Billionaire Bully by Rachel Foster

Billionaire Bully by Rachel Foster

Author:Rachel Foster
Language: eng
Format: epub
Publisher: 3rd Publishing
Published: 2023-03-04T00:00:00+00:00


16

Jett

"A

lright, what next?” Olivia asked me, as the two of us emerged from the last office that we had checked out for the morning – we had done three of the five that I wanted us to see, and it felt like we had hardly made a dent in everything that needed to done.

"I thought we could head back to my place, get Micah in on all of this," I replied. "And then we can come out and pick up where we left off, right?"

"Sounds good to me," she agreed, and she slipped back into the car and gestured for me to head off whenever I was ready.

I couldn’t believe that I had actually done that this morning. I was still trying to work out if it was some sort of dream I’d had, because there was no way in hell that I could really have gone to her place that morning and asked her out, could I? I had given her flowers and everything. If it hadn’t been for the receipt from the florist that I had stopped by on the way to see her, I would have assumed that I was remembering wrong.
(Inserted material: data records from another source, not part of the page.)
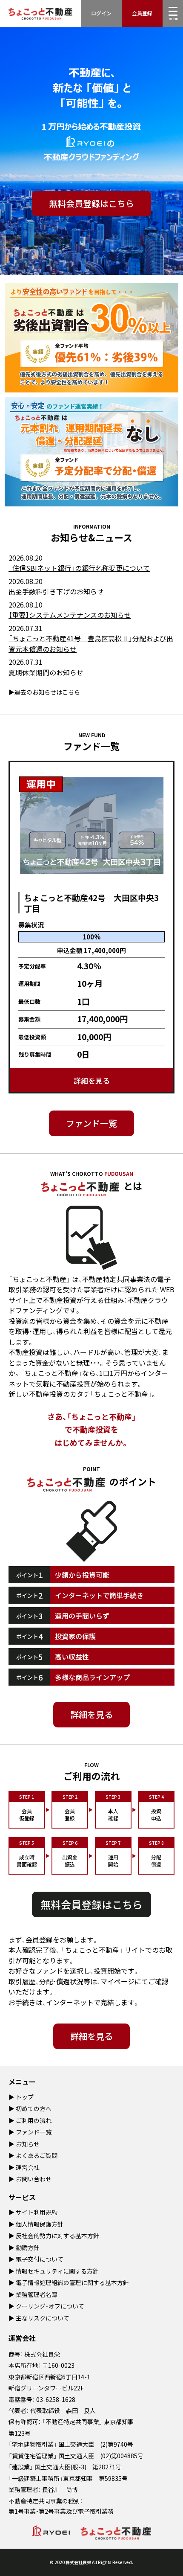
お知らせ (28, 2144)
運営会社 (28, 2167)
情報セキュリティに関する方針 (57, 2271)
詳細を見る (92, 1080)
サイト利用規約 (36, 2212)
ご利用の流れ (33, 2120)
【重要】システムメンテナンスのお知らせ (70, 615)
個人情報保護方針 (39, 2224)
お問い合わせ (33, 2179)
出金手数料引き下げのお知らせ (56, 591)
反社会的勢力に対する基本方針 (57, 2235)
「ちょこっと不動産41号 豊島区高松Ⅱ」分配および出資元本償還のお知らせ (91, 643)
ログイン (101, 13)
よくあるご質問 (36, 2155)
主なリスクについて (42, 2318)
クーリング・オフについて (50, 2306)
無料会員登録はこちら (91, 203)
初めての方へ (33, 2108)
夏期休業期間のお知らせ (46, 672)
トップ (25, 2097)
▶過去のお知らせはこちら (44, 692)
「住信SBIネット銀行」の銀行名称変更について (79, 568)
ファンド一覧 (91, 1123)
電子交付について (39, 2259)
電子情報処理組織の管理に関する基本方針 (72, 2282)
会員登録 (142, 13)
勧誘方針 (28, 2247)
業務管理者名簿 (36, 2294)
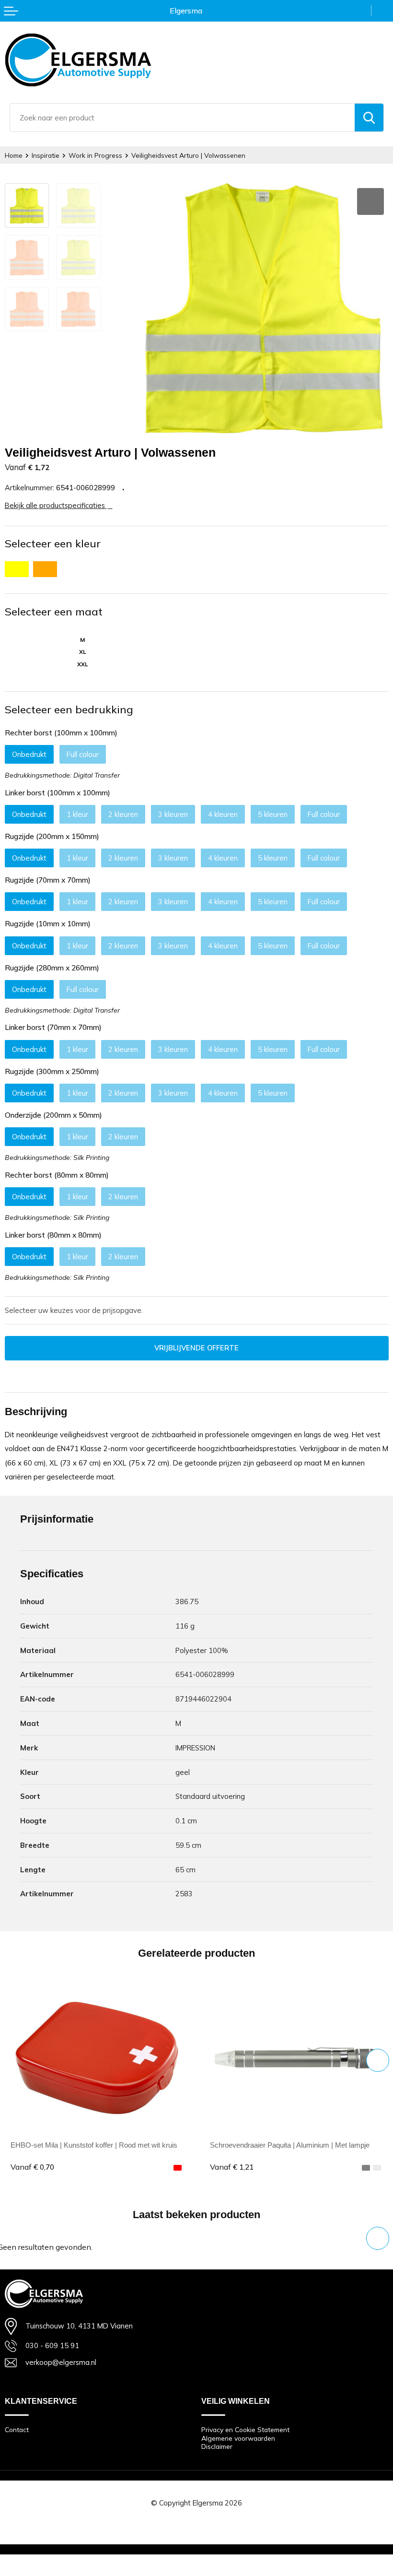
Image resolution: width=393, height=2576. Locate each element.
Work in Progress (95, 155)
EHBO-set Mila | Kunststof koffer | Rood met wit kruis (94, 2145)
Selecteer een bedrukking (69, 709)
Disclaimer (216, 2446)
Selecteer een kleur (53, 543)
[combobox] (182, 117)
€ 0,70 (32, 2167)
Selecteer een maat (54, 611)
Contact (17, 2429)
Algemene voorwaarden (238, 2438)
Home (14, 155)
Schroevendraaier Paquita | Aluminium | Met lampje (290, 2145)
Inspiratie (45, 155)
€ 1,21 (232, 2167)
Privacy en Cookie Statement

She had asked for a little time, and I certainly wasn’t going to push for this any harder than I already had. She was going to need to take all the time she needed if she was going to say yes, and I was just praying that she would come around to the idea. There was nothing I could do to push her, nothing I could do to make it happen. I just had to hope that I had done enough to show her that I wasn’t the guy that I had been before. And that this time, I had no intention of faking her out.

It had been a little awkward all day long, much as I had tried to take the edge off everything that was happening by focusing on work. I wanted to tell myself that this was going to be easy, that I could separate my work life and my personal life, but was that really possible when I was working with the one woman I actually wanted to be dating right now?

Dating. There was something that I hadn’t thought about in a long time. When I had been in high school, I’d had a few girlfriends, but nothing serious – same as in college, when I turned to sleeping my way around campus any way that I could. “Hyper-sexuality”, as my therapist had told me, and she said it was a pretty common reaction to – well, to dealing with the shit that I had dealt with, let’s put it that way. When I had gotten out of college, I had cooled off a little, but I still hadn’t bothered with anything like a long-term relationship. It had just never appealed to me, the thought of opening up like that – the thought of having to tell them why sometimes I flinched when they touched me, why sometimes I woke up in the night and couldn’t get back to sleep.